TO DO:
A) Copy the passage from the Java unboxing thread starting at "Why are these" and ending at "for double inputs.".
B) According to the answer in the Java unboxing thread, which two kinds of input do Double's valueOf methods take?
C) Pick up the Java unboxing thread after its last sentence and continue writing it.
**** SOURCE DOCUMENT
Why does unboxing occur between Integer -> double, but no unboxing occurs between Double -> int?

Why are these congruent:

• Integer -> double
• int -> double

But these aren't:

• Double -> int
• double -> int

Answer 1

Double only has two valueOf methods: one for String input and one for double inputs.

So, while you wrote Double.valueOf(1) where that 1 is clearly an int, the method signature is valueOf(double) so (if this were to even run) your int value would get upgraded to a double and then the method runs. As such, your int i = Double.valueOf(1) is really int i = Double.valueOf(1.0) to which the Java compiler goes "a double can't be safely converted to an int, so: no".

Although of course, it doesn't even need to do that: it knows the return value for Double.valueOf is a Double, no matter what you've put in, so it sees code that tries to assign a Double to an int, knows this is impossible, and without caring about anything else, it'll go "RHS is incompatible with LHS, so: no".
********
**** MATERIAL
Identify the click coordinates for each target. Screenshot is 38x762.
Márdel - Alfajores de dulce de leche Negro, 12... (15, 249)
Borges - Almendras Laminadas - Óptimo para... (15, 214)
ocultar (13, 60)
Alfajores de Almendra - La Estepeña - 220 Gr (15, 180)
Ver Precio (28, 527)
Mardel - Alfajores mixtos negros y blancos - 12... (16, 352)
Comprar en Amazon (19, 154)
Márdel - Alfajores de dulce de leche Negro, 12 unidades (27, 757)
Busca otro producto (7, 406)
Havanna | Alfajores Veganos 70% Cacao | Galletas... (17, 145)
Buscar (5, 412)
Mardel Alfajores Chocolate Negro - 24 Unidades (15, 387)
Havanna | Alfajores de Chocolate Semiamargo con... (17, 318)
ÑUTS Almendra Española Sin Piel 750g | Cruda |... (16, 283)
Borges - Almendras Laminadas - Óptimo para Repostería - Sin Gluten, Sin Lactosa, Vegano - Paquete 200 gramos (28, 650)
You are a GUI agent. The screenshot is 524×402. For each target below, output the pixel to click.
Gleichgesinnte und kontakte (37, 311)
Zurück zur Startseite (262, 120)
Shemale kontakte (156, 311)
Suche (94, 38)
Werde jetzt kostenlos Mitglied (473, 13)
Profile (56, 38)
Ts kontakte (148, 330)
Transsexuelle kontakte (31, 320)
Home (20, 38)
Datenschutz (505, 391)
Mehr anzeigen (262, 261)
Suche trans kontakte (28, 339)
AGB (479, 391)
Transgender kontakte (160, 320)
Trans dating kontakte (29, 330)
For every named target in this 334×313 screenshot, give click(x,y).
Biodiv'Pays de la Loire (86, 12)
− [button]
********
**** MATERIAL
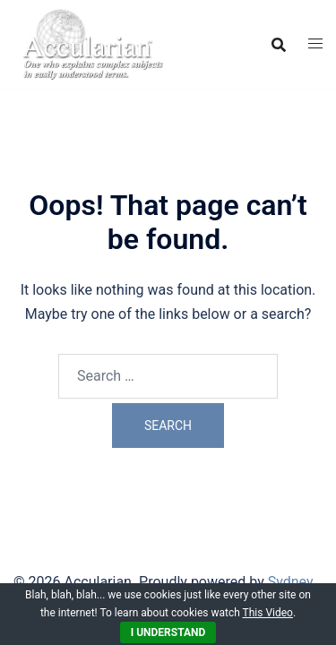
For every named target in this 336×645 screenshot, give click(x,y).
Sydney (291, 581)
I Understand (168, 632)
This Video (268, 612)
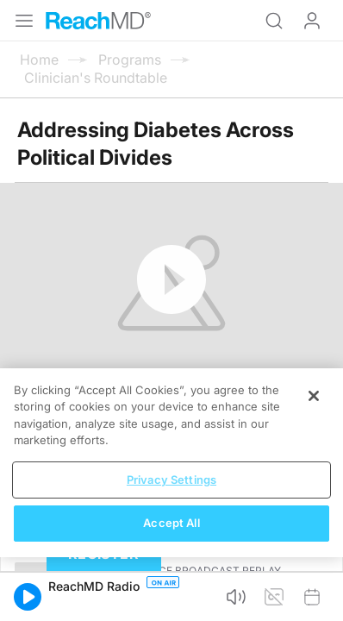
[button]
********
**** MATERIAL
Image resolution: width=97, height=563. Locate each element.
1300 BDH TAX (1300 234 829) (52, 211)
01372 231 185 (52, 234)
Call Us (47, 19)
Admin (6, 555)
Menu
********
TASK-BY-TASK OUTPUTS:
A)
Why are these congruent:

• Integer -> double
• int -> double

But these aren't:

• Double -> int
• double -> int

Answer 1

Double only has two valueOf methods: one for String input and one for double inputs.

B) One takes String input and the other takes double input.

C)
Though interestingly, "The[sic] creates the assumpsion[sic] that Double -> int will also unbox" is both wrong (no value unboxing happens) and not entirely wrong (there's type "unboxing"). You're giving Java an assignment with types int = Double, Java sees incompatible types, but also knows that this is a primitive assignment and that Double can unbox to the primitive double. However, as that's still an incompatible assignment, Java nopes out with the original int/Double incompatibility error (so that you know "what's wrong with your code" rather than "what's wrong in whatever code magic the parser applied")